EXERCISE PROMPT: Take the listing from its first line through the line containing "pyautogui.click(x=360, y=343)", switch "Winterfell" to "Riverrun", and write those lines out again with everything else unchanged.

----------

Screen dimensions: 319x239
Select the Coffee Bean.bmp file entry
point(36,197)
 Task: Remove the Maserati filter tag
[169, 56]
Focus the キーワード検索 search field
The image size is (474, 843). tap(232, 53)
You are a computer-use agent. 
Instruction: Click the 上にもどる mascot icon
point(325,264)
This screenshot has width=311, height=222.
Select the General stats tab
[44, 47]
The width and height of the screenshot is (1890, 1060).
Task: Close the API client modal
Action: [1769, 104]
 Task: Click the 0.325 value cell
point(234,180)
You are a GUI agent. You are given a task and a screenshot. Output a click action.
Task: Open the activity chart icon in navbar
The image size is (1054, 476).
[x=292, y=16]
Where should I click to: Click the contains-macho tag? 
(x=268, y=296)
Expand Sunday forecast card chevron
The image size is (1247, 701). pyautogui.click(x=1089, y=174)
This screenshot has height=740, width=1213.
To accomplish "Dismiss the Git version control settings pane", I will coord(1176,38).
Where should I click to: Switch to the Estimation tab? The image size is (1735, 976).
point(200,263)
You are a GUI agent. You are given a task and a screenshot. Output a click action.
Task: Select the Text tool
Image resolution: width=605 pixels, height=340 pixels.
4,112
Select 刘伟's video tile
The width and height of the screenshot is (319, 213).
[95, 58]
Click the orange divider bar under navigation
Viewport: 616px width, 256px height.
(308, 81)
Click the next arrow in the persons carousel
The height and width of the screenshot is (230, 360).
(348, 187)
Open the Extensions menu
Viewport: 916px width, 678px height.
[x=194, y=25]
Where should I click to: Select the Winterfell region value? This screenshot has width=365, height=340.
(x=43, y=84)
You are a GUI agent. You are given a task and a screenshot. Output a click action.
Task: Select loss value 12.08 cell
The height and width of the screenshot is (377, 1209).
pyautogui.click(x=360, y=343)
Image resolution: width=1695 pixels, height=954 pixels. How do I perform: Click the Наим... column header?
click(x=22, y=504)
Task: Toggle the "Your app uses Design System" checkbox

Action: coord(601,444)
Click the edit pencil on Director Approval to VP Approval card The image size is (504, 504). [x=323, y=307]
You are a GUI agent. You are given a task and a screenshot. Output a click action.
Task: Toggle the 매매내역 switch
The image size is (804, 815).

----------

WORKED ANSWER:
Screen dimensions: 319x239
Select the Coffee Bean.bmp file entry
point(36,197)
 Task: Remove the Maserati filter tag
[169, 56]
Focus the キーワード検索 search field
The image size is (474, 843). tap(232, 53)
You are a computer-use agent. 
Instruction: Click the 上にもどる mascot icon
point(325,264)
This screenshot has width=311, height=222.
Select the General stats tab
[44, 47]
The width and height of the screenshot is (1890, 1060).
Task: Close the API client modal
Action: [1769, 104]
 Task: Click the 0.325 value cell
point(234,180)
You are a GUI agent. You are given a task and a screenshot. Output a click action.
Task: Open the activity chart icon in navbar
The image size is (1054, 476).
[x=292, y=16]
Where should I click to: Click the contains-macho tag? 
(x=268, y=296)
Expand Sunday forecast card chevron
The image size is (1247, 701). pyautogui.click(x=1089, y=174)
This screenshot has height=740, width=1213.
To accomplish "Dismiss the Git version control settings pane", I will coord(1176,38).
Where should I click to: Switch to the Estimation tab? The image size is (1735, 976).
point(200,263)
You are a GUI agent. You are given a task and a screenshot. Output a click action.
Task: Select the Text tool
Image resolution: width=605 pixels, height=340 pixels.
4,112
Select 刘伟's video tile
The width and height of the screenshot is (319, 213).
[95, 58]
Click the orange divider bar under navigation
Viewport: 616px width, 256px height.
(308, 81)
Click the next arrow in the persons carousel
The height and width of the screenshot is (230, 360).
(348, 187)
Open the Extensions menu
Viewport: 916px width, 678px height.
[x=194, y=25]
Where should I click to: Select the Riverrun region value? This screenshot has width=365, height=340.
(x=43, y=84)
You are a GUI agent. You are given a task and a screenshot. Output a click action.
Task: Select loss value 12.08 cell
The height and width of the screenshot is (377, 1209).
pyautogui.click(x=360, y=343)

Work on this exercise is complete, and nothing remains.